__Quoted text__.

Shelley Jones: Wake up artists
Has the modern art world become a festering pot for the rich?
"Wake up artists you stupid gits!” shouts Mark McGowan from his taxi cab in a recent video uploaded to his YouTube channel. “Stop painting fucking trees! [...] The only artists doing anything are the bloody young, the bloody misfits and the outsiders, while the rest of you are making posters for the fucking Olympics!”
It's one of many YouTube tirades, McGowan, a Peckham-born fine art grad from Camberwell College of Arts, has launched from the grey seat of his people-carrier under the 'Artist Taxi Driver' moniker. It's funny, it's accessible; it's also evocative and moving. It's everything art should be, yet it's everything that's missing from a lot of contemporary art these days – that Saatchi-groomed, commodified fluff that McGowan is ranting against.

__Word and element location records__.
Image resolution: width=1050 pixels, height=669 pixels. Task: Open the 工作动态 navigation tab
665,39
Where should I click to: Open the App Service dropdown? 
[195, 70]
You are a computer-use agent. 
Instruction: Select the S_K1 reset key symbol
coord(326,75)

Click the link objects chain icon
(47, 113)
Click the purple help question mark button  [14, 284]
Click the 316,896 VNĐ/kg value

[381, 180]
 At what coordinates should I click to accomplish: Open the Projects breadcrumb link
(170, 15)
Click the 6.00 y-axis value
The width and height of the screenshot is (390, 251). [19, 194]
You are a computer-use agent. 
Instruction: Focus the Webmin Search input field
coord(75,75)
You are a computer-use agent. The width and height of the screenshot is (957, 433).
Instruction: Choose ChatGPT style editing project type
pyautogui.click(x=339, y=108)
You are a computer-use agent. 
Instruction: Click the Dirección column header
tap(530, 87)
==
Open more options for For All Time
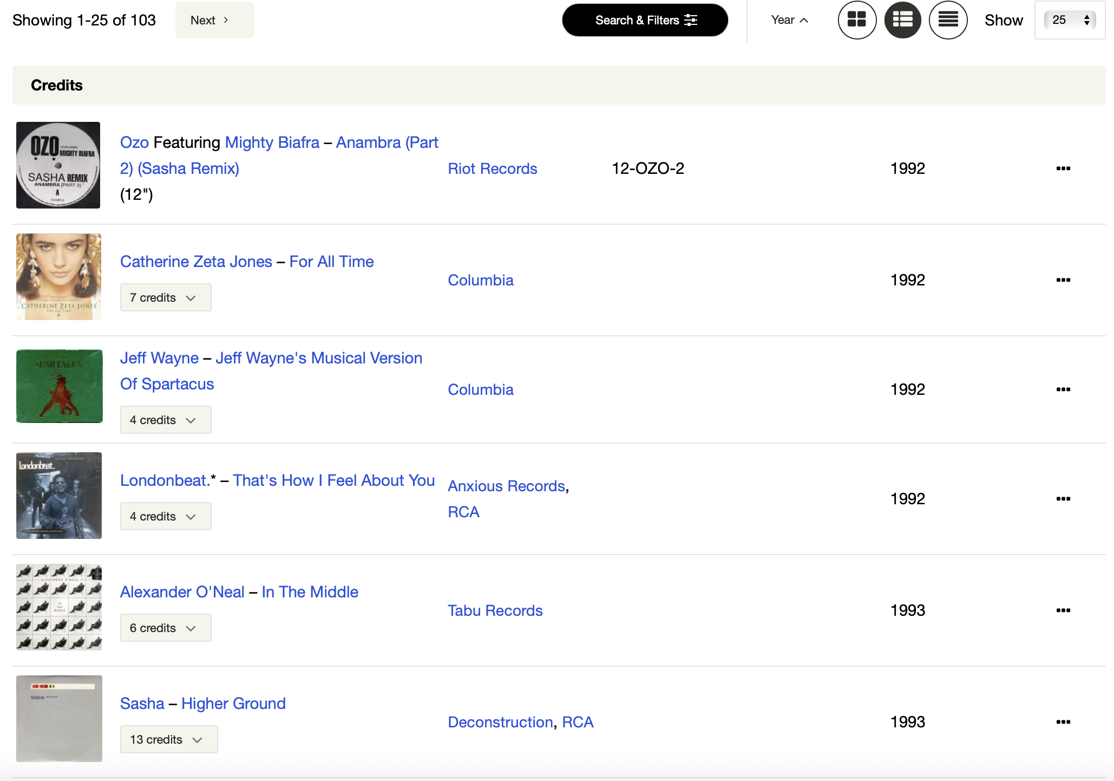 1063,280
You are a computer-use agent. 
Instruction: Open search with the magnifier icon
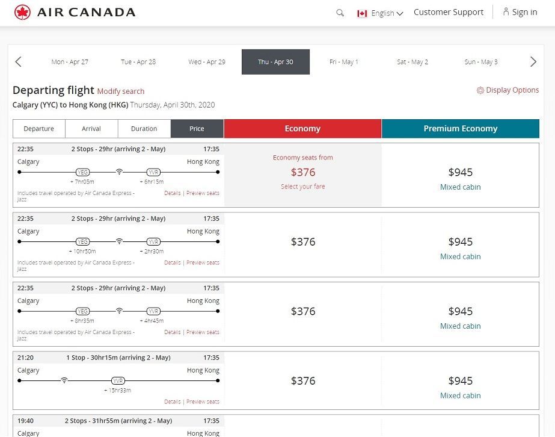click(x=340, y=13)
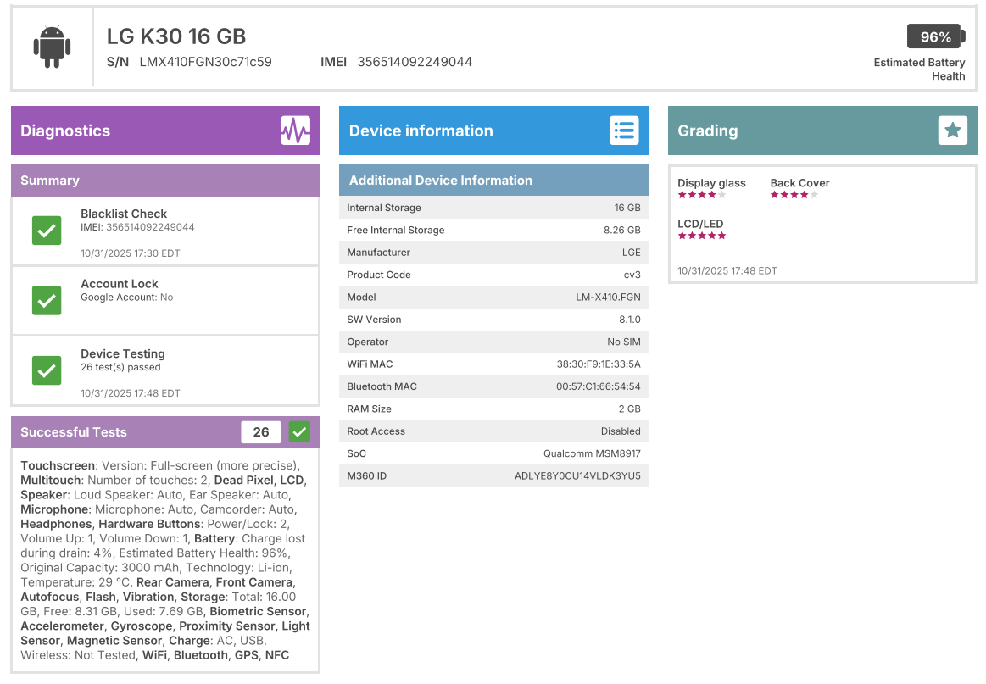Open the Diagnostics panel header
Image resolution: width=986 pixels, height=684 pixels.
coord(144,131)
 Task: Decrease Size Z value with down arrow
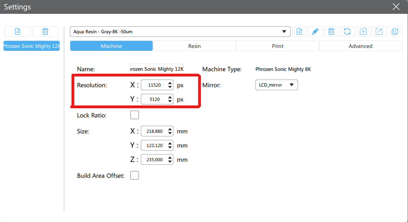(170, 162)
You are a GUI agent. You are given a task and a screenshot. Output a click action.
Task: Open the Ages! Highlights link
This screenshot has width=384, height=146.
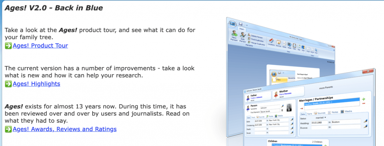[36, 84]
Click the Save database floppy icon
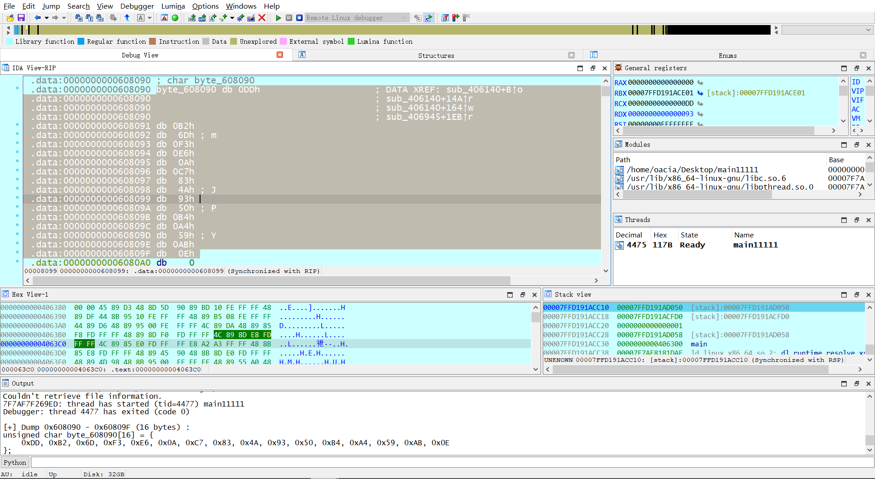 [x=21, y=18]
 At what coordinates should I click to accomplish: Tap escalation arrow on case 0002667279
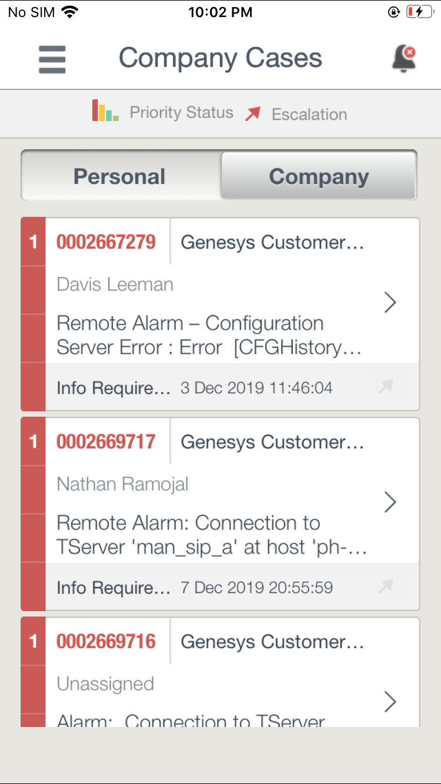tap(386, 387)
* * *
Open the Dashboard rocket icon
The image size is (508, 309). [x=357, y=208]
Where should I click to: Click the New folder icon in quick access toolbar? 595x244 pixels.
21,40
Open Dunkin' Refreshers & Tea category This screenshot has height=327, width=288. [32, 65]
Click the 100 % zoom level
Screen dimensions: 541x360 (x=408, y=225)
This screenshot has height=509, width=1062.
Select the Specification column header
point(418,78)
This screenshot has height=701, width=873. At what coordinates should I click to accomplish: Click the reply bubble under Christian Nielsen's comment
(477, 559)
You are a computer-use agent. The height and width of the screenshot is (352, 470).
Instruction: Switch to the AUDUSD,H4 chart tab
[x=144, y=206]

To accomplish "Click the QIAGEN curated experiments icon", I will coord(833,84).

__Description of the task__.
Copy out, word for word, the passage of the article on Mark McGowan that starts with "It's one of" and runs through "is ranting against.".

__Final answer__.
It's one of many YouTube tirades, McGowan, a Peckham-born fine art grad from Camberwell College of Arts, has launched from the grey seat of his people-carrier under the 'Artist Taxi Driver' moniker. It's funny, it's accessible; it's also evocative and moving. It's everything art should be, yet it's everything that's missing from a lot of contemporary art these days – that Saatchi-groomed, commodified fluff that McGowan is ranting against.